→ Problem details
Using the data below, work out how many of its lines contain "Select", and give that number with nothing added.

━━━━━━━━━━━━━━━━━━━━

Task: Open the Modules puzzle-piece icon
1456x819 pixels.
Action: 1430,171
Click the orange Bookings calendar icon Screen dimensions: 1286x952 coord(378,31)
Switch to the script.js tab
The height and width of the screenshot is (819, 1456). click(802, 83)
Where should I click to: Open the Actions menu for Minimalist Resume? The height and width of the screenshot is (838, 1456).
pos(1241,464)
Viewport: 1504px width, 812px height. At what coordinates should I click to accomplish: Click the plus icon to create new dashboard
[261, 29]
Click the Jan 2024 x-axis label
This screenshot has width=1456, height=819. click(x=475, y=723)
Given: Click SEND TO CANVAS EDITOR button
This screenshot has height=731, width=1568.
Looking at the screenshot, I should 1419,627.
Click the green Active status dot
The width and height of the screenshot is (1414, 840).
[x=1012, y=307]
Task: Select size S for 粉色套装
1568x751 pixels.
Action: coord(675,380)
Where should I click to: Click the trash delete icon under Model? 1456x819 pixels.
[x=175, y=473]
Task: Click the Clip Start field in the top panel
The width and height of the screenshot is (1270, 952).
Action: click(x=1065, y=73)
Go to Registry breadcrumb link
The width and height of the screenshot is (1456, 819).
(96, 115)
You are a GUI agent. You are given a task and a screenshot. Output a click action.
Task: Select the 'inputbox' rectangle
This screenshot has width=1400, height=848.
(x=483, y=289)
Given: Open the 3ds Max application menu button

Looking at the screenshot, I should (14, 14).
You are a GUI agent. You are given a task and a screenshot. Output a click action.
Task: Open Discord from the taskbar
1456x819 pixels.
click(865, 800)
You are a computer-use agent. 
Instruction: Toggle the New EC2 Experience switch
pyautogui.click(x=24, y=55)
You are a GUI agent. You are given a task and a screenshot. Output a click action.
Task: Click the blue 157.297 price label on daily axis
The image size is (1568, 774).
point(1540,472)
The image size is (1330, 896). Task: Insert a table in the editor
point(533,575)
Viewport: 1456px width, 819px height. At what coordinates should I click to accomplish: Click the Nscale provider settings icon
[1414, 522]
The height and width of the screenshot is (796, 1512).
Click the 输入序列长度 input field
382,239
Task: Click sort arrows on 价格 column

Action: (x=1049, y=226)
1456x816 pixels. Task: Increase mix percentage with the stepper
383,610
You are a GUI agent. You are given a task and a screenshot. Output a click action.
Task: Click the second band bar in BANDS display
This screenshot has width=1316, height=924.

━━━━━━━━━━━━━━━━━━━━

→ Answer section
2